Closed Bug 1167568 Opened 7 years ago Closed 5 years ago
Reader View displays only the first part of specific articles from ehow
Reproduces with Firefox 38.0.5 RC, Firefox 39 beta 1, Nightly 41.0a1. Source page: http://www.ehow.com/how_4851888_throw-graduation-party-budget.html Result: Only the first part of the article is shown in reader view. There are no images. Several subtitles and paragraphs are missing.

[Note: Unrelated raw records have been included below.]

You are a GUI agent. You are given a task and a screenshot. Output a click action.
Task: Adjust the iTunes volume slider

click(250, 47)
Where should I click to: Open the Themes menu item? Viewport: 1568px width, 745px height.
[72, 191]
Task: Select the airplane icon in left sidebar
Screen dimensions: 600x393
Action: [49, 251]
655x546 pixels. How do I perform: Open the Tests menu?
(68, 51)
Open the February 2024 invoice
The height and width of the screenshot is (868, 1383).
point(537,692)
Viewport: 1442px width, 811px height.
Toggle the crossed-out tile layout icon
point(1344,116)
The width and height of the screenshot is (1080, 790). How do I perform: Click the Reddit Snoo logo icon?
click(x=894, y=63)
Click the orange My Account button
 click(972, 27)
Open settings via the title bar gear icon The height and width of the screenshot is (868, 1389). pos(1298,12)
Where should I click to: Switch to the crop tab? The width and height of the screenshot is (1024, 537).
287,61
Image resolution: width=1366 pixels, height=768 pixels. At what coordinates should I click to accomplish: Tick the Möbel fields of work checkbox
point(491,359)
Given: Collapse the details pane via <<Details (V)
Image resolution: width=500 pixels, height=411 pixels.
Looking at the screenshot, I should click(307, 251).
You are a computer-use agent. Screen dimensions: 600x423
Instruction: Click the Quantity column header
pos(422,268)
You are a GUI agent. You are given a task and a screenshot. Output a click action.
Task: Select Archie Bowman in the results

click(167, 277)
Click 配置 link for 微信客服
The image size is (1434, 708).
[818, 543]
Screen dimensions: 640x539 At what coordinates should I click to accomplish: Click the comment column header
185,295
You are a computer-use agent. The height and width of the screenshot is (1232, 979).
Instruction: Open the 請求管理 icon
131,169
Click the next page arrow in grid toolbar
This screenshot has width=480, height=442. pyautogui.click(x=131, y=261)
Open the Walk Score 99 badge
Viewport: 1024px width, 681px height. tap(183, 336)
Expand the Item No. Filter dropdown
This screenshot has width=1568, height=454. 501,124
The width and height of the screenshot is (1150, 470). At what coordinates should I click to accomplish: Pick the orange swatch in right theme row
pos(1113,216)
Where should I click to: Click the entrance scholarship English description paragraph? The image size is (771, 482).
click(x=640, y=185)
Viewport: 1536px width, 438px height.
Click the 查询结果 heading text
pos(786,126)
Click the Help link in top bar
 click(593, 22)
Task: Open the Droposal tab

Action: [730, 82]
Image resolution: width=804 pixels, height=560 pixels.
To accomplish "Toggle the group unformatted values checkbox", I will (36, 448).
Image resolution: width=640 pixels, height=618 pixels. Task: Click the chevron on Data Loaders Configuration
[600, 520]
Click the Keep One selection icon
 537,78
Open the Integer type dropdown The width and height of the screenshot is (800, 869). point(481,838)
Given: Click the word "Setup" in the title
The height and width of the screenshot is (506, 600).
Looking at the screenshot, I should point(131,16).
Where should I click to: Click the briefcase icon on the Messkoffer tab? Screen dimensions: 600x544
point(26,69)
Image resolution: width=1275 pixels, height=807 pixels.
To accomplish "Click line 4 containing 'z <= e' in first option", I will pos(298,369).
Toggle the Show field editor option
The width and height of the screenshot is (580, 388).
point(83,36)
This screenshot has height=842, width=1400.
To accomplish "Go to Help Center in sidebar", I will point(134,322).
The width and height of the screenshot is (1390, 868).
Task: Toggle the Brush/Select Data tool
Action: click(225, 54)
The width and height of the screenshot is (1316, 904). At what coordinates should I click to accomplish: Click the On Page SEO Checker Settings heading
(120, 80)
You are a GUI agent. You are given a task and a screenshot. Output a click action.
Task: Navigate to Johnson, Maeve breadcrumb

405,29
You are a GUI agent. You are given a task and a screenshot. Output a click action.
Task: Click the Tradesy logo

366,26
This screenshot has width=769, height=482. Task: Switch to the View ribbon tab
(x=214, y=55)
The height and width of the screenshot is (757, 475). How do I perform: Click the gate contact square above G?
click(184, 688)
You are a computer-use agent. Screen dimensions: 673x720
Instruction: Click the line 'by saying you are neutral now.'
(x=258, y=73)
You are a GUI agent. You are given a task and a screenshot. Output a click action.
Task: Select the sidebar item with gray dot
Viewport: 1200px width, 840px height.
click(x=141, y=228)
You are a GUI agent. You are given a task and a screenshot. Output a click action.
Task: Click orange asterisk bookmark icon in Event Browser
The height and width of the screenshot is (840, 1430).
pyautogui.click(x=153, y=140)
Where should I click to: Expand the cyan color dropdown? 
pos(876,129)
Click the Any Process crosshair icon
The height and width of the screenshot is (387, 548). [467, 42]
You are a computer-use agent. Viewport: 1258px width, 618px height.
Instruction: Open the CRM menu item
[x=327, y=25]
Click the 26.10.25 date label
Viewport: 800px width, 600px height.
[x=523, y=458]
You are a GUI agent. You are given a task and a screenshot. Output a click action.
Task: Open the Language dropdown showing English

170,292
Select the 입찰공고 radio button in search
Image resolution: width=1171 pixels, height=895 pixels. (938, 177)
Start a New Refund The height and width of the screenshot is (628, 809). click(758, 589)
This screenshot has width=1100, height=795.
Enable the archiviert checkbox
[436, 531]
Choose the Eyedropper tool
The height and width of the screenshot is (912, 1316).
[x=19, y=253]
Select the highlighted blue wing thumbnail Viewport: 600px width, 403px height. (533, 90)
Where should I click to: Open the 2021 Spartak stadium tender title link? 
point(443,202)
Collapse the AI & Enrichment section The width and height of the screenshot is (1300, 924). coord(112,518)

Looks like this might be a regression bug. It cannot be reproduced if we use the build. Continue to investigate... : https://github.com/n1k0/readable-proxy/blob/master/vendor/Readability.js
Assignee: nobody → evan
The value of `topCandidates` at is not correct. It shows: ``` <p class="readability-styled" style="display: inline;"> </p><p>Graduation parties are a great way to commemorate the years of hard work teens and college co-eds devote to education. They’re also costly for mom and dad.</p><p class="readability-styled" style="display: inline;"> </p><p>The average cost of a graduation party in 2013 was a whopping $1,200, according to Graduationparty.com; $700 of that was allocated for food. However that budget was based on Midwestern statistics, and parties in urban areas like New York City are thought to have a much higher price tag.</p><p class="readability-styled" style="display: inline;"> </p><p>Thankfully, there are plenty of creative ways to trim a little grad party fat without sacrificing any of the fun or celebratory spirit.</p><p class="readability-styled" style="display: inline;"> </p> ``` Looks like we need to find correct `topCandidates` to fix this issue. : https://github.com/mozilla/readability/blob/master/Readability.js#L782-L806
If we resort `topCandidates ` array and make the item whose content length is maximum as `topCandidates`, then we can get correct result. Looks like the score counting algorithm might be not correct. : https://github.com/evanxd/readability/commit/aa67fe8b25e955051e7a29bd4850de13fd91e84c : https://github.com/mozilla/readability/blob/master/Readability.js#L724-L804
(In reply to Evan Tseng [:evanxd][:愛聞插低] from comment #3) > If we resort `topCandidates ` array and make the item whose content > length is maximum as `topCandidates`, then we can get correct result. > Looks like the score counting algorithm might be not correct. > > : > https://github.com/evanxd/readability/commit/ > aa67fe8b25e955051e7a29bd4850de13fd91e84c > : > https://github.com/mozilla/readability/blob/master/Readability.js#L724-L804 As you might have realized, changing the score counting algorithm also has effects on all the other sites we use Readability with... so it's a tricky balance of figuring out how to maintain that algorithm and have it be as effective as possible on different websites. Would it be useful to have a vidyo/irc conversation about this code and/or do you have questions that I might be able to help with?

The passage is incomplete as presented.